What is Russian Imperial Stout?
Ever wonder why the beer style is called Russian Imperial Stout?
It’s not because the style comes from Russia, it actually comes from England. The Russians, at the time, felt that only water from the Thames river could produce a decent porter (stout was not a term used at the time). So they imported huge quantities of this strong porter from England.
The original RIS was a porter called Thrale’s Intire brewed at Anchor Brewery in Southwark Parish, London. This beer was not only exported to Russia, but all over the world including Africa and India. It’s a common misconception that the high hops and ABV were to preserve the beer over the long, cold journey.
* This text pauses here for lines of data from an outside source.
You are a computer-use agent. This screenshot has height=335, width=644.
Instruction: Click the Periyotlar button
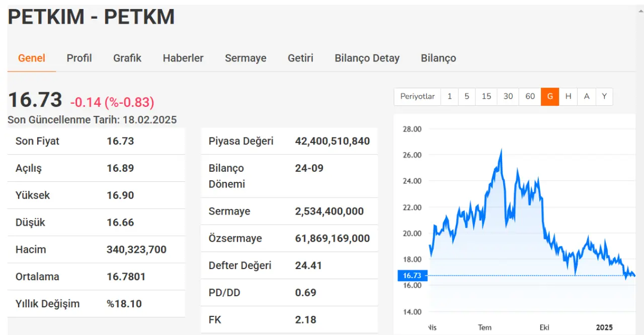pos(417,96)
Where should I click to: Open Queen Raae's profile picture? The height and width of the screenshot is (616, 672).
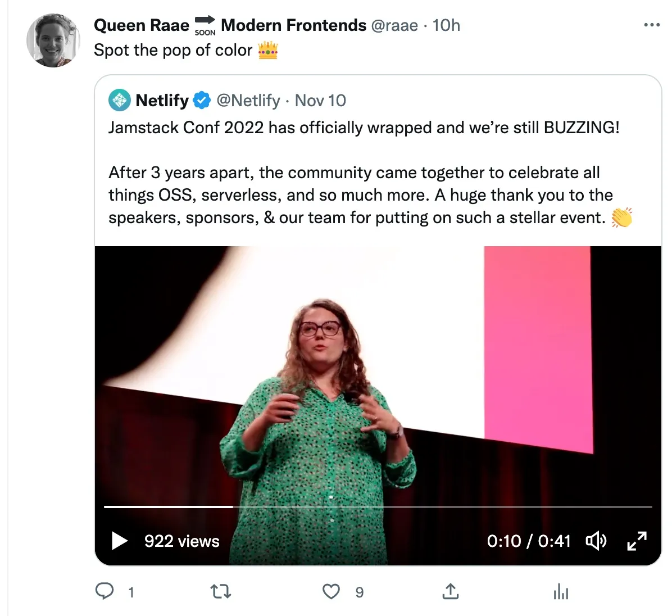click(53, 41)
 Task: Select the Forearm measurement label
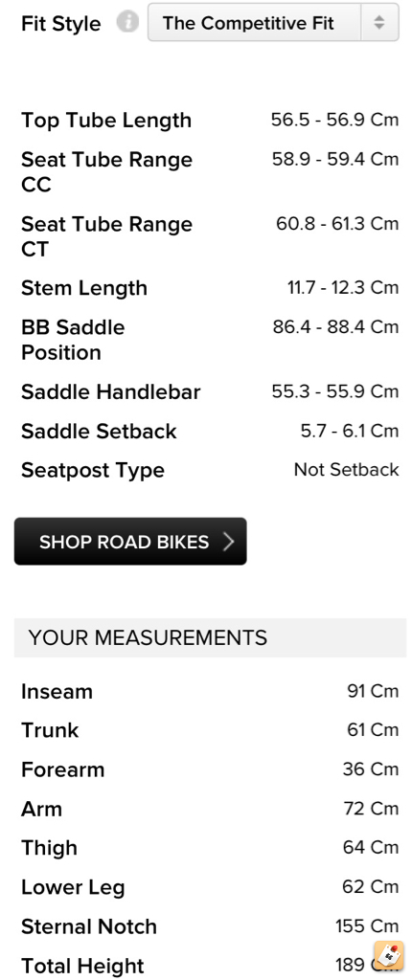[x=62, y=769]

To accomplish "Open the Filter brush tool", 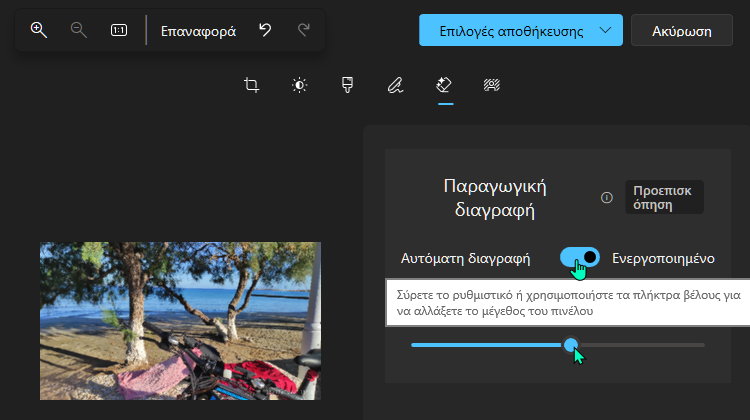I will coord(347,86).
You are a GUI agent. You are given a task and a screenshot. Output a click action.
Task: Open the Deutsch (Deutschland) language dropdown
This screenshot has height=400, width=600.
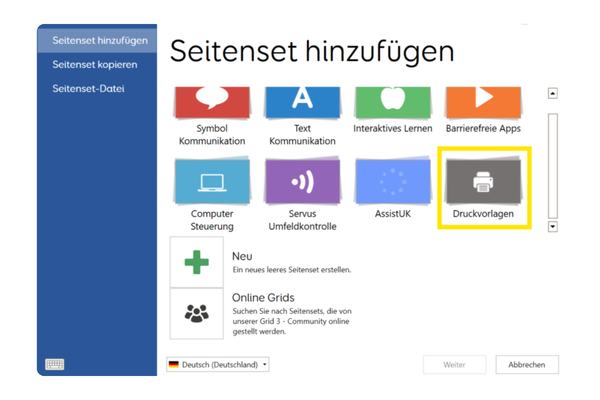tap(218, 365)
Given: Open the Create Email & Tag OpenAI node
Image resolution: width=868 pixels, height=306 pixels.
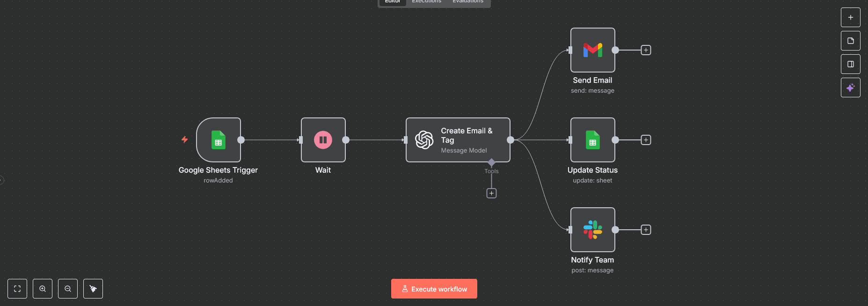Looking at the screenshot, I should coord(457,140).
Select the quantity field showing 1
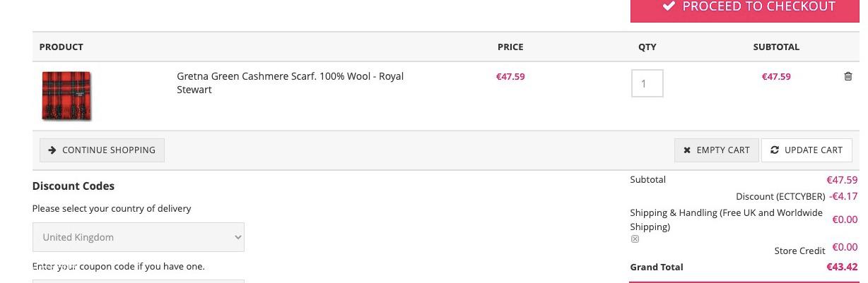This screenshot has height=283, width=868. click(x=647, y=83)
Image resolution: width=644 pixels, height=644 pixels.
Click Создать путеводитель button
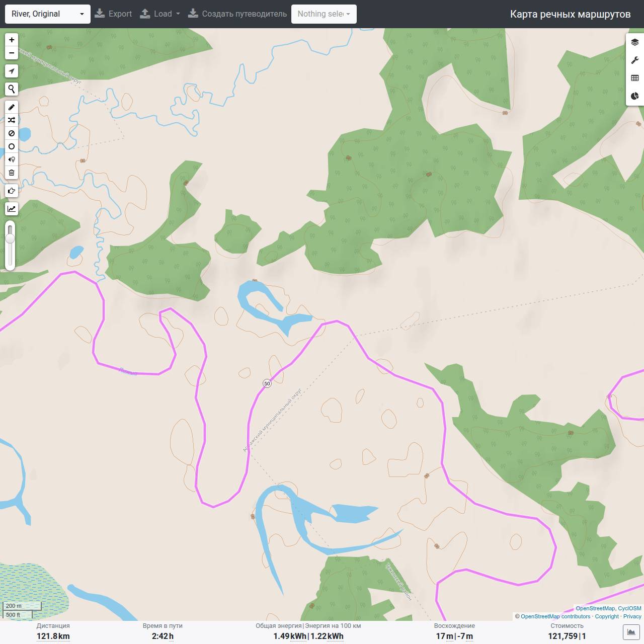pyautogui.click(x=237, y=14)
The more accurate truth is that it was brewed that way because that’s what people liked. Probably the most famous drinker being Catherine the Great of Russia. She was known to import vast quantities just for the Russian Imperial court. Later Barclay’s renamed the beer to Barclay’s Russian Imperial Stout as a marketing term referencing it as the beer drunk by the Russian Imperial Court.
The term “Imperial” later came to be used to just mean “our strongest offering” but it certainly had it’s origins with the Russian Imperial court. Now you’ll see Imperial IPAs, Pilsners and everything else, which is referencing the “strongest offering”. But Russian Imperial Stout has a nice ring to it and is why the name has stuck all these years.